Le point fort est certainement la concurrence, par exemple entre les cantons. Cela oblige les politiques à contrôler un tant soit peu les dépenses. On ne peut pas simplement augmenter les impôts pour couvrir des besoins financiers accrus. Toutefois, il y a des régions en Suisse où les taux d’imposition, notamment pour les personnes privées, sont assez élevés. Parmi les faiblesses, il faut certainement mentionner la complexité du système. Ainsi, année après année, l’impôt sur la fortune a été une source d’irritation pour les clients. Non en raison de l’impôt en soi, mais à cause du travail nécessaire pour trouver tous les documents requis afin de déclarer correctement le dernier compte indien et l’assurance-vie portugaise oubliée depuis longtemps. Comme autre faiblesse, on peut par exemple mentionner la pénalité du mariage que l’on n’arrive pas à faire disparaître depuis des années. Mais il faut aussi dire, en toute honnêteté, qu’il n’existe vraisemblablement pas de système fiscal parfait.
Depuis 2021, votre poste actuel vous a permis de vous concentrer sur les questions de prévoyance. Qu’est-ce qui vous attire dans ce domaine?
J’aime l’interaction entre les domaines de la prévoyance et des impôts qui sont souvent liés. Dans les guides que l’on trouve en février/mars dans différents médias sur la manière de faire des économies d’impôts, les versements 3a et les rachats LPP figurent toujours en tête de liste. Je suis toujours intéressé et parfois surpris par la diversité des règles et des pratiques concernant les thèmes de l’interface impôts/prévoyance. C’est pourquoi je m’étonne personnellement que ce thème reste quelque peu négligé. Déjà lorsque j’étais à l’école, notre système de prévoyance n’était pas un sujet important. Cela n’a apparemment pas fondamentalement changé. Par conséquent, de nombreux Suisses se trompent sur la prévoyance vieillesse dans son ensemble et sur leur propre prévoyance vieillesse. Lors des consultations, nous sommes régulièrement confrontés à la situation suivante: une personne est assez consternée lorsqu’elle apprend sur quoi elle peut effectivement compter pour sa retraite. Ou presque pire encore : en cas d’incapacité de travail pour cause de maladie. La bonne nouvelle, c’est que la nécessité de réformer les premier et deuxième piliers est relativement bien reconnue. Ce qui est malheureux, c’est qu’il y a un désaccord complet sur ce que seraient les bonnes réformes.

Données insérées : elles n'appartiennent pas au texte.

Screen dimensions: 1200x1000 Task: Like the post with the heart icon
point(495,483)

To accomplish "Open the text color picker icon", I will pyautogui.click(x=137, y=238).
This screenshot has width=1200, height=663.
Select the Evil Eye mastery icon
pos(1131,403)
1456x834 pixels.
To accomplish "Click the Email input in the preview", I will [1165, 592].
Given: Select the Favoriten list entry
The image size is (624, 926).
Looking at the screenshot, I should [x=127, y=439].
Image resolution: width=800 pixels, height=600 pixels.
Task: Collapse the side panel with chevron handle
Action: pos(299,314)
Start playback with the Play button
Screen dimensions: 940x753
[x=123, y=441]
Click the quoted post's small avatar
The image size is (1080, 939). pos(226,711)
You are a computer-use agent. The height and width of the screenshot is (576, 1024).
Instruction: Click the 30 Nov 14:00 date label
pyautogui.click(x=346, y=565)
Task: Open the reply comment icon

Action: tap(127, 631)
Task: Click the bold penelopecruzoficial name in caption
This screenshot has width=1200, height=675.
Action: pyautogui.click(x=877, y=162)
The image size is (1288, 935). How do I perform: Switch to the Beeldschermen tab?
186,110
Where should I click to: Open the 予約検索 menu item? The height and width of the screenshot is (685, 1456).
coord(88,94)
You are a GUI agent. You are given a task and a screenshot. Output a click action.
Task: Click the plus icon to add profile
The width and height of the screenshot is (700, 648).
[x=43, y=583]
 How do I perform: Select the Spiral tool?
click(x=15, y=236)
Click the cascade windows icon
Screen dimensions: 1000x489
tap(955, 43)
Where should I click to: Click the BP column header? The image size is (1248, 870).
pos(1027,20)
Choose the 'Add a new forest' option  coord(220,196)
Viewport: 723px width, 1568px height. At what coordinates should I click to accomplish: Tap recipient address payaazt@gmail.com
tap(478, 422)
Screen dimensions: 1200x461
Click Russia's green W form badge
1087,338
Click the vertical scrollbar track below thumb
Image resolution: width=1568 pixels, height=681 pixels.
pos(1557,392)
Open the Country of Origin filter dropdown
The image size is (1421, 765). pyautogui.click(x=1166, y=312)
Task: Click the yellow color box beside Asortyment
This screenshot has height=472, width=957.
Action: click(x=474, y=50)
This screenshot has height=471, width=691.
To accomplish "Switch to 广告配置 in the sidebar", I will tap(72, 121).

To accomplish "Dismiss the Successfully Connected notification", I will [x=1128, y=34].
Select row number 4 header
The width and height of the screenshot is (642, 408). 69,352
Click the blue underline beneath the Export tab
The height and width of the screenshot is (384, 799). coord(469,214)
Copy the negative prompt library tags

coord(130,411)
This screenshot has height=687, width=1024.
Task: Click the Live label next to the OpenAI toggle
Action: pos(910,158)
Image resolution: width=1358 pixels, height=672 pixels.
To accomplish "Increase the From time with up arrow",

Comment trouvez-vous votre équilibre dans le travail quotidien?
Surtout en voyageant et en faisant des randonnées. Autour de Lucerne, où je suis installé, il y a de magnifiques itinéraires, du sentier rocheux agréable du Bürgenstock à l’ascension plutôt difficile du Pilate depuis Alpnach. Ce qui me permet aussi de trouver un bon équilibre. Le thème des impôts n’est pas particulièrement passionnant pour beaucoup de gens. En famille ou avec mes amis, je ne parle presque jamais de mon travail. Comme je passe beaucoup de temps dans mon milieux familial et avec mes amis, je suis dans ces moments-là presque automatiquement hors de la routine du travail.